Nondeterministic tree-walking automata are not closed under complementation
Olga Martynova, Alexander Okhotin
TL;DR
This work settles Bojańczyk–Colcombet’s question by proving that the class of tree languages recognized by nondeterministic tree-walking automata is not closed under complementation. The authors construct a separating language $L$ recognizable by an NTWA yet whose complement cannot be recognized by any NTWA, using a pattern-based framework with Δ-n patterns and a faulty Δ-2M' pattern to force a contradiction. They also demonstrate that UTWAs are strictly weaker than NTWAs, while a deterministic one-pebble tree-walking automaton can recognize $L$, making its complement recognizable by a DTWA and highlighting non-deterministic limitations.

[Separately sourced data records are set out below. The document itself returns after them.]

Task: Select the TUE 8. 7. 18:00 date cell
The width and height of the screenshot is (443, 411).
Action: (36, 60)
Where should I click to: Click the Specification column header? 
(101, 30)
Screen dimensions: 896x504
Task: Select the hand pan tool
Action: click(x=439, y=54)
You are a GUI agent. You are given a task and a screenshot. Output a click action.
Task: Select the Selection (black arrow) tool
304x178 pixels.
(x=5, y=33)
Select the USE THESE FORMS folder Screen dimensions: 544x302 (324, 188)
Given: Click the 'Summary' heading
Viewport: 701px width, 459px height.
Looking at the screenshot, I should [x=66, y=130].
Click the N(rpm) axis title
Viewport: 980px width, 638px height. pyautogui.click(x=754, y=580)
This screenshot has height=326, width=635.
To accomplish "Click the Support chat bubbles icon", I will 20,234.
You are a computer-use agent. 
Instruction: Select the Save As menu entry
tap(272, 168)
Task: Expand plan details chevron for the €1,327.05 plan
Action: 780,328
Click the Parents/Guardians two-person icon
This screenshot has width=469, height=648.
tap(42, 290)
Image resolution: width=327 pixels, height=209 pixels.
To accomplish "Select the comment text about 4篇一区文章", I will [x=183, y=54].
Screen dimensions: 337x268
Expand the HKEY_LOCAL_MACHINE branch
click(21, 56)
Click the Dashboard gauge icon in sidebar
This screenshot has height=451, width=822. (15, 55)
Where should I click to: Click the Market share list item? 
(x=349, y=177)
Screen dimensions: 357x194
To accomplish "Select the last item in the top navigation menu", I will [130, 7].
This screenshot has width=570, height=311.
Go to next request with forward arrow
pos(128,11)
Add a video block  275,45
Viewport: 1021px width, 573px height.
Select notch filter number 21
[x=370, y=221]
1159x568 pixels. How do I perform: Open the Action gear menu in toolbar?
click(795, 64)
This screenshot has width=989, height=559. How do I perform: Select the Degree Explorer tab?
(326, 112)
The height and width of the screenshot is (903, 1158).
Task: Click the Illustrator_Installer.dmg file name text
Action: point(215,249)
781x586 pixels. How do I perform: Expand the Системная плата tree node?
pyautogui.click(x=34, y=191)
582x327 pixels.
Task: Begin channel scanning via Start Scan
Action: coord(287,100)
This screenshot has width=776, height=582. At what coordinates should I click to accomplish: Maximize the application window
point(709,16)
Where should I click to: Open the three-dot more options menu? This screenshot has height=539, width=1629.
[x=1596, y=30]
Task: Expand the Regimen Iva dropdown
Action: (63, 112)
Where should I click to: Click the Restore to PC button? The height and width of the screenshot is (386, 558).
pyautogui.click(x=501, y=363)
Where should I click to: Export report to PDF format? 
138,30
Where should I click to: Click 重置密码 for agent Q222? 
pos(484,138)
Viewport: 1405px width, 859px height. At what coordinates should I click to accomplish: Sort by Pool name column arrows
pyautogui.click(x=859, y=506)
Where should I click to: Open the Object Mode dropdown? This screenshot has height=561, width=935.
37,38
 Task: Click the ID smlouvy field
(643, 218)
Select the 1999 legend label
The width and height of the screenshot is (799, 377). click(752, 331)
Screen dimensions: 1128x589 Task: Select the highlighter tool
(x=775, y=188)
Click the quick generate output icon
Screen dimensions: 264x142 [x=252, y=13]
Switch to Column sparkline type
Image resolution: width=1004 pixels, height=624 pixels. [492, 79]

Together, these results refine the landscape of tree-walking automata, imply that NTWA cannot be determinized, and raise further questions about the relative power and closure properties of unambiguous and graph-walking variants.
Abstract
It is proved that the family of tree languages recognized by nondeterministic tree-walking automata is not closed under complementation, solving a problem raised by Bojańczyk and Colcombet ("Tree-walking automata do not recognize all regular languages", SIAM J. Comp. 38 (2008) 658--701). In addition, it is shown that nondeterministic tree-walking automata are stronger than unambiguous tree-walking automata.